* **Problem statement**
The reply should hold nothing except the lines from the one with "Image resolution: width=868" through the end of the entries, duplicated exactly and with no pictures.

* **Data items**

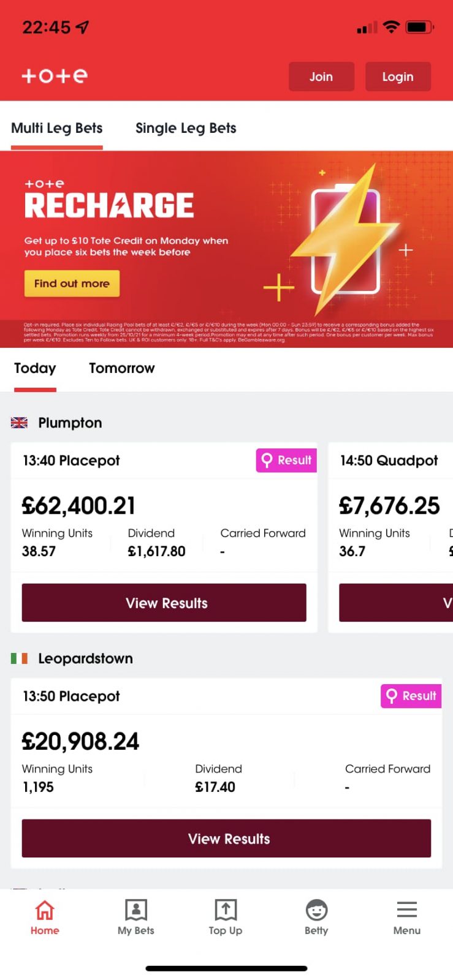Select the Multi Leg Bets tab
Viewport: 453px width, 980px height.
[57, 128]
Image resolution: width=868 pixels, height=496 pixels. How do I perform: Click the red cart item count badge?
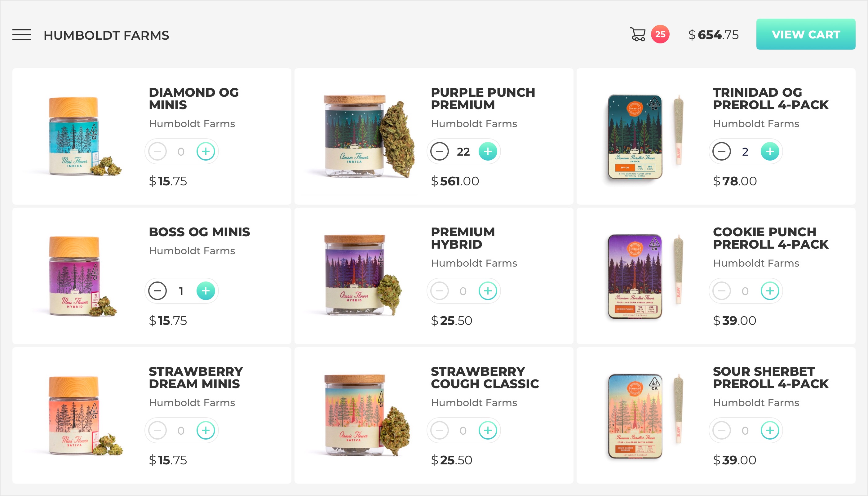point(660,34)
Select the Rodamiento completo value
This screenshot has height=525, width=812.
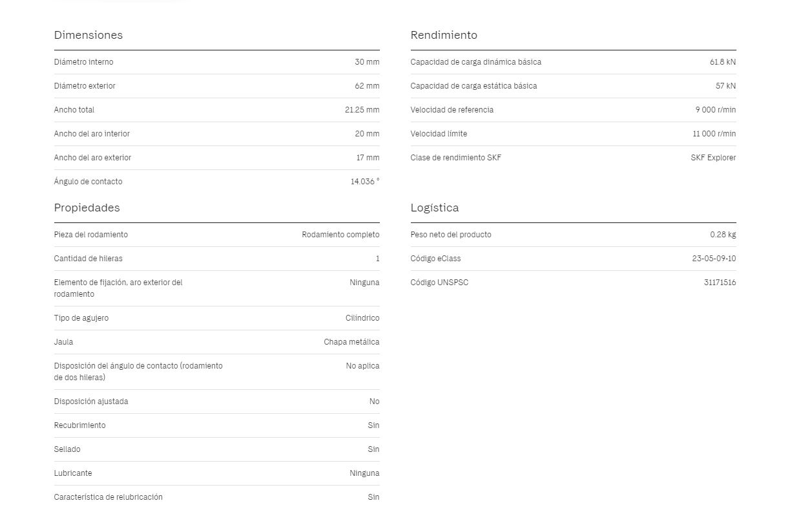point(340,235)
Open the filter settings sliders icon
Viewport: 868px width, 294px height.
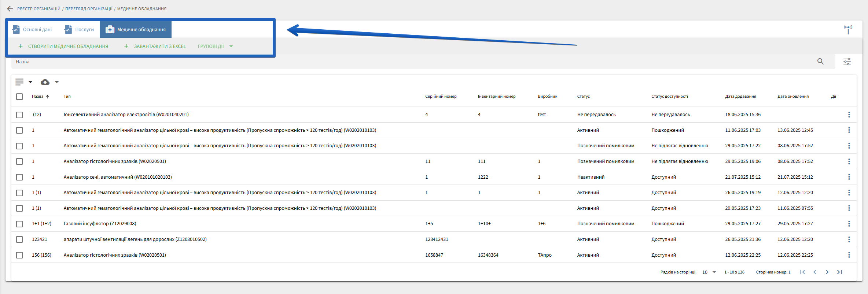pyautogui.click(x=847, y=62)
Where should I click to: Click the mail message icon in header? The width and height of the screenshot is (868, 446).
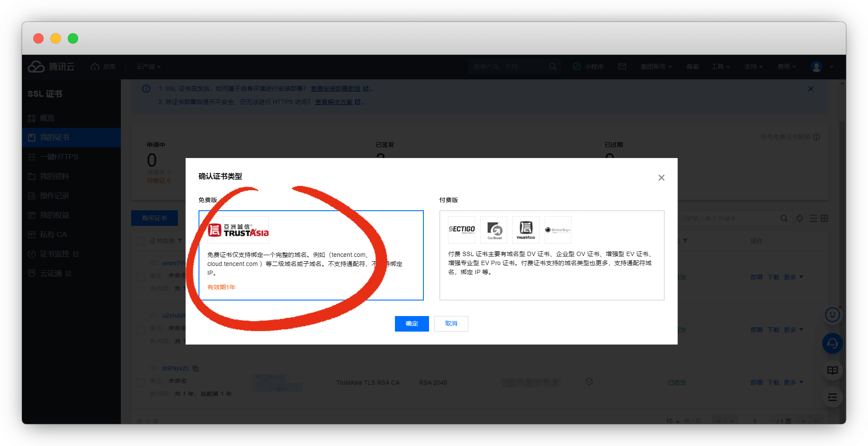point(622,66)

* **Output below**
Image resolution: width=868 pixels, height=496 pixels. How do I perform: Click the red cart item count badge?
point(660,34)
Select the Rodamiento completo value
This screenshot has height=525, width=812.
point(340,235)
Open the filter settings sliders icon
Viewport: 868px width, 294px height.
pyautogui.click(x=847, y=62)
Where should I click to: Click the mail message icon in header? The width and height of the screenshot is (868, 446).
point(622,66)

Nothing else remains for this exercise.